In the novel Trickster Travels by Natalie Zemon Davis, protagonist Al-Hasan Ibn Al-Wazzan undergoes a series of conflicts within the Christian-European culture that clash with his African-Islamic upbringing. He exposes the innately selfish nature of humans and their willingness to put aside fundamental beliefs in order to adapt to his or her environment and gain the acceptance of outsiders. Although, it is not easy for Al-Wazzan to adapt to new ideals, he keeps an open mind to Christian-European culture due to scholarly pursuits.

Despite the differences, Al-Wazzan utilizes “trickery” to thrive at the point of convergence between two unlike words. Throughout his travels, Al-Wazzan consistently struggles with his inability to fully remove himself from the ideals that stem from his strict Muslim upbringing. Perhaps, such is most evidenced by his negative attitude towards the printing press (Davis 123). Al-Wazzan wrote his most famous works while imprisoned in Europe, including Cosmography and Geography of Africa, and Lives of Illustrious Men Among the Arabs and the Hebrews.

■ ■ ■ ■ ■

• Objective 1
List every title of a written work named in the essay on Al-Wazzan.
• Objective 2
Extend the essay on Al-Wazzan, picking up after its final sentence.

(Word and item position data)
■ ■ ■ ■ ■

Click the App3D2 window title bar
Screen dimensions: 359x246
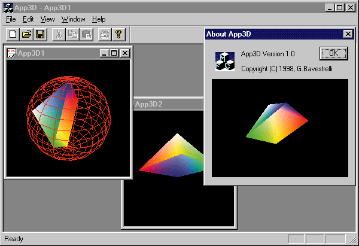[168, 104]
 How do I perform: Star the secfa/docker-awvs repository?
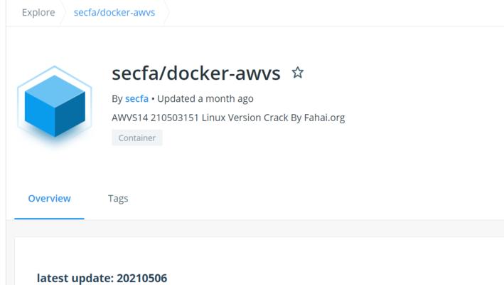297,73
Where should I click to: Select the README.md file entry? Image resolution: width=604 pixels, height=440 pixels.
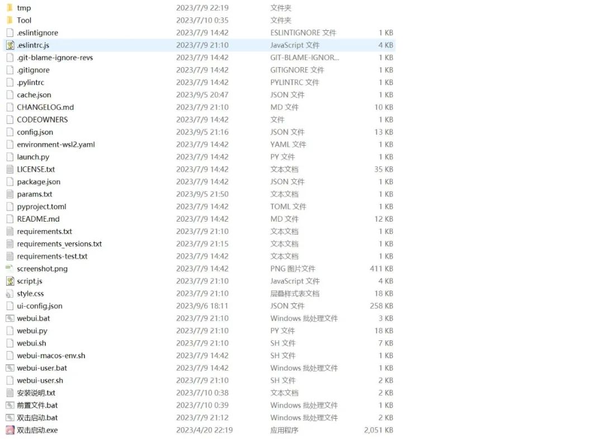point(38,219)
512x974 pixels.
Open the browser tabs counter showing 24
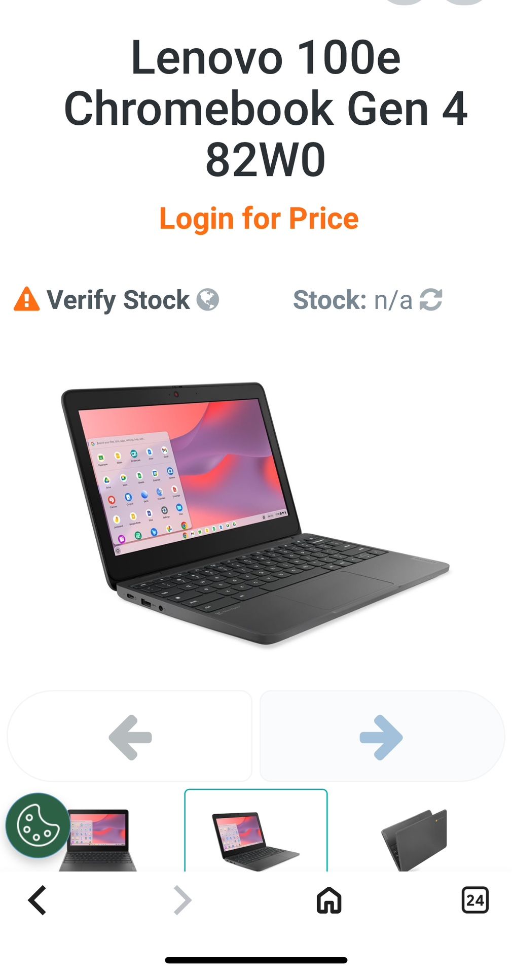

■ ■ ■ ■ ■

• Result 1
Trickster Travels; Cosmography and Geography of Africa; Lives of Illustrious Men Among the Arabs and the Hebrews

• Result 2
Nowhere in his written works does he suggest a substitution to the traditional scribal copying and calligraphy that is highly regarded in Islamic faith. His inability to accept the common European practice of the printing originates from the Arabic rejection of the printing press. Islamic tradition dictates all written work must be reproduced by hand in order to preserve the “authenticity and accuracy of a text. ” The printing press cannot be a reproducer of the holy text. It was only after his death that his works were published using the printing press. In a world consumed by religion, the greedy nature of mankind was present as always.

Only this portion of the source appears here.